Una ilusión que desaparece
Las situaciones, personas y acontecimientos que nos ocurren diariamente nos afectarán en la medida en que nos identifiquemos con ellas. La mayoría de los eventos que experimentamos no tienen un valor por sí mismo, sino que somos nosotros los que se lo damos a partir de lo que pensamos y de lo que creemos. El problema es que casi todo lo que pensamos lo hacemos de manera automática y la mayoría de nuestras creencias las tenemos por una suerte de adoctrinamiento, antes que de convencimiento. Abrevando, podríamos decir que nos identificamos con el mundo a partir de pensamientos automáticos y de ideas impuestas, y es debido a esta identificación involuntaria que sufrimos. ¿Cómo dejar de sufrir? Pensando por nosotros mismos y cambiando las creencias por experiencias.
La identificación con nuestro entorno determina la manera en la que nos concebimos a nosotros mismos. Generalmente, cada quien cree tener la razón y comprender el actuar de la realidad, pero esto no puede ser, pues si cada quien tuviera la razón con respecto a lo que la realidad es, la realidad no podría ser. Lo cierto es que nadie sabe verdaderamente nada de nada, ni de la realidad, ni de los demás, como tampoco de uno mismo, pues lo que creemos que somos no es lo que somos; cada quien se imagina a sí mismo mejor o peor de lo que en verdad es.

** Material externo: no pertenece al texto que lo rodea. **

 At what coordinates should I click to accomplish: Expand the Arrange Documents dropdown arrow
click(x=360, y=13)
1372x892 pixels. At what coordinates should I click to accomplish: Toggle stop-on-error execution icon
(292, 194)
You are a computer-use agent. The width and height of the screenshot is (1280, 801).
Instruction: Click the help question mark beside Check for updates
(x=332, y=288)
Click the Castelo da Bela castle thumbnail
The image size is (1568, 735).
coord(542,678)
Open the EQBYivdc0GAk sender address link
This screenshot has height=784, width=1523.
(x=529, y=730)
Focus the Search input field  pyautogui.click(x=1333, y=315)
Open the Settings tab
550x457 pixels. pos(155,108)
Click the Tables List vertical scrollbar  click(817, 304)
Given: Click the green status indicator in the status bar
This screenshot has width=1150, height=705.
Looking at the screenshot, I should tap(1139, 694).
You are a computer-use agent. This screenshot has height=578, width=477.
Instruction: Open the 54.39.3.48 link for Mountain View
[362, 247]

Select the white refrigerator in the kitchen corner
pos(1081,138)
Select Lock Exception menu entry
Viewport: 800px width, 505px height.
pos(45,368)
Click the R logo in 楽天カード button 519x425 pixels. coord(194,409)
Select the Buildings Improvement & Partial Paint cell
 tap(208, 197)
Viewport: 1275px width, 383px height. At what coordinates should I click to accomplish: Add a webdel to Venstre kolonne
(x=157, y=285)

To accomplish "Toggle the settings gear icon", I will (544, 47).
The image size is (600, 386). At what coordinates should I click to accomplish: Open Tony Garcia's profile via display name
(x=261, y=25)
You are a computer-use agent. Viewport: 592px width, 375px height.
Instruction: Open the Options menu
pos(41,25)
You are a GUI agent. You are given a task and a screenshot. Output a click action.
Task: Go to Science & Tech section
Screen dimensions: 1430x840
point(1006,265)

Lo que uno imagina de sí mismo está ligado a las ideas, y las ideas al pensamiento; un simple pensamiento basta para detonar sentimientos de alegría o dolor. Las imaginaciones, las ideas y los pensamientos por supuesto que pueden tener una manifestación tangible en la realidad que nos circunda, pero generalmente no serán diferentes a fantasmas con la capacidad de alterar nuestro comportamiento siempre en dirección a los polos del gozo y del sufrimiento. Es decir que, en la mayoría de los casos, lo que sentimos tiene su origen en algo que no existe: lo imaginado. En este sentido, somos ridículos, pues nos atormentamos y alegramos con ideas, nos identificamos con algo que solamente podemos ver nosotros mismos, no los demás.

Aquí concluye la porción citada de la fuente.